Speaker
Description
At the future colliders such as High-Luminosity LHC (HL-LHC), the average number of the simultaneous pp interactions per event, or pile-up (µ), will rise from current 30-60 to as much as 200. Among the full event simulation and reconstruction chains, reconstruction of charged particles quickly becomes the most computationally intensive chain because it scales combinatorially with an increasing number of charged particles. Resolving the ambiguity using time measurement has already been investigated during LHC Phase-II Upgrade, e.g. the ATLAS High Granularity Timing Detector (HGTD), which will be placed outside the ATLAS Phase-II Inner Tracker (ITk) endcap to remove the pile-up vertex in the forward region of 2.4< |eta| < 4. Meanwhile, the possibility of replacing the inner layers of the ATLAS Phase-II barrel pixel detector with 4D pixel detector during a possible Phase-III upgrade is foreseen as well.

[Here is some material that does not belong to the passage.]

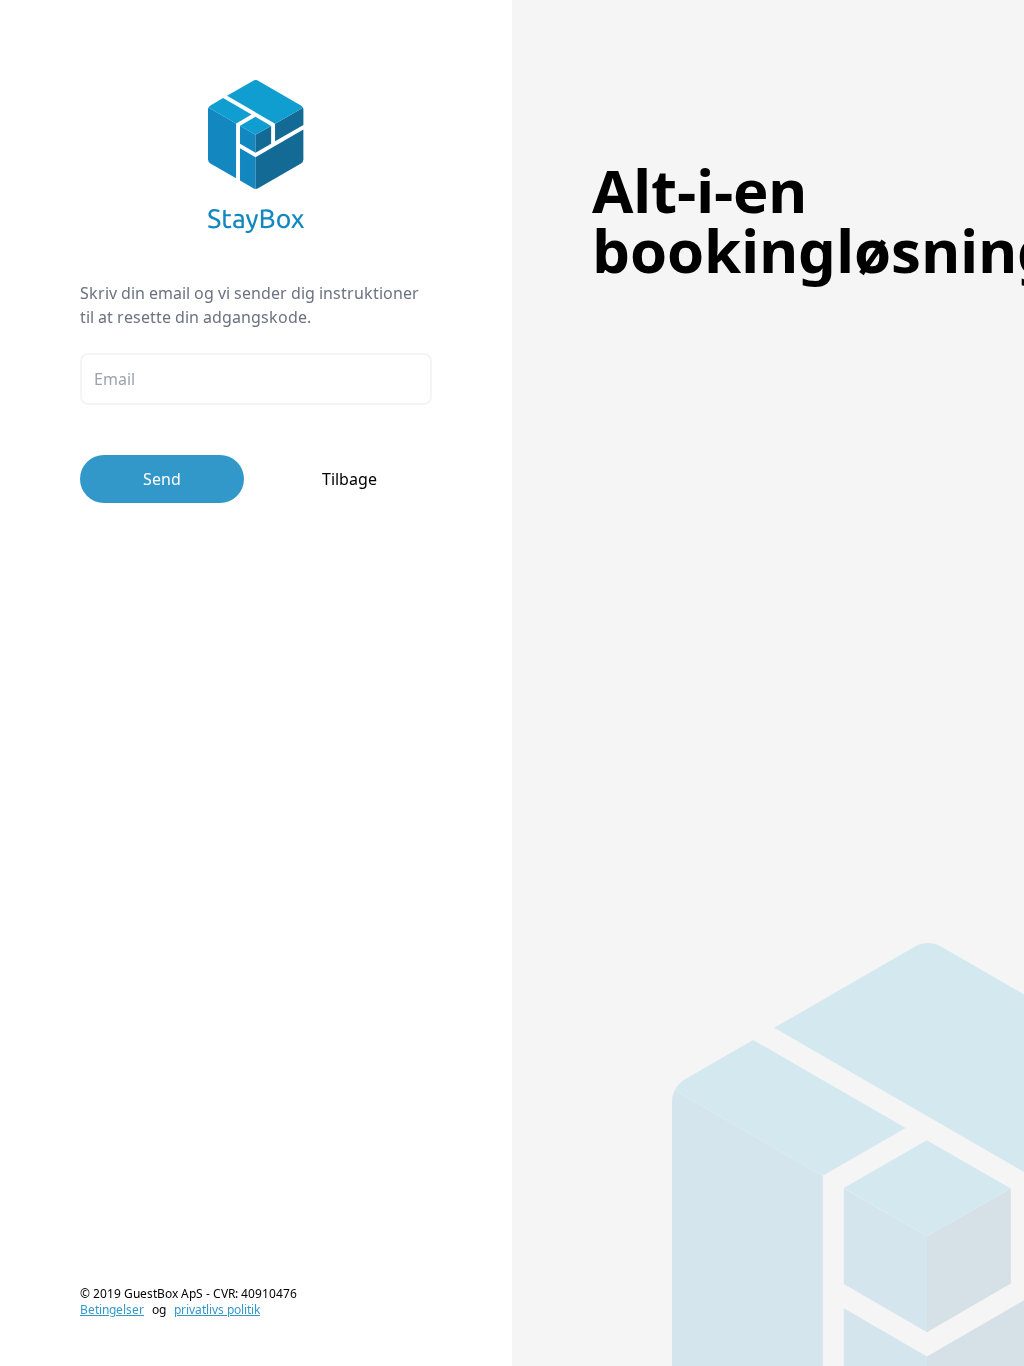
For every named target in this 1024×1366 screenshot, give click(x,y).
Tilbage (349, 479)
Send (162, 479)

Based on the common tracking software, ACTS, where the particle flight time is integrated in the track parameterization inherently, the gain of tracking performance by including time measurement in low-level cluster, seeding and track following has been explored on top of dedicated 4D digitization. In this contribution, we will present the implementation of the ACTS-based 4D tracking chain for both the Open Data Detector and ATLAS ITk. The improvement of both physics performance, e.g. efficiency and resolution, and computational performance, with 4D measurement compared to traditional 3D measurement will be discussed.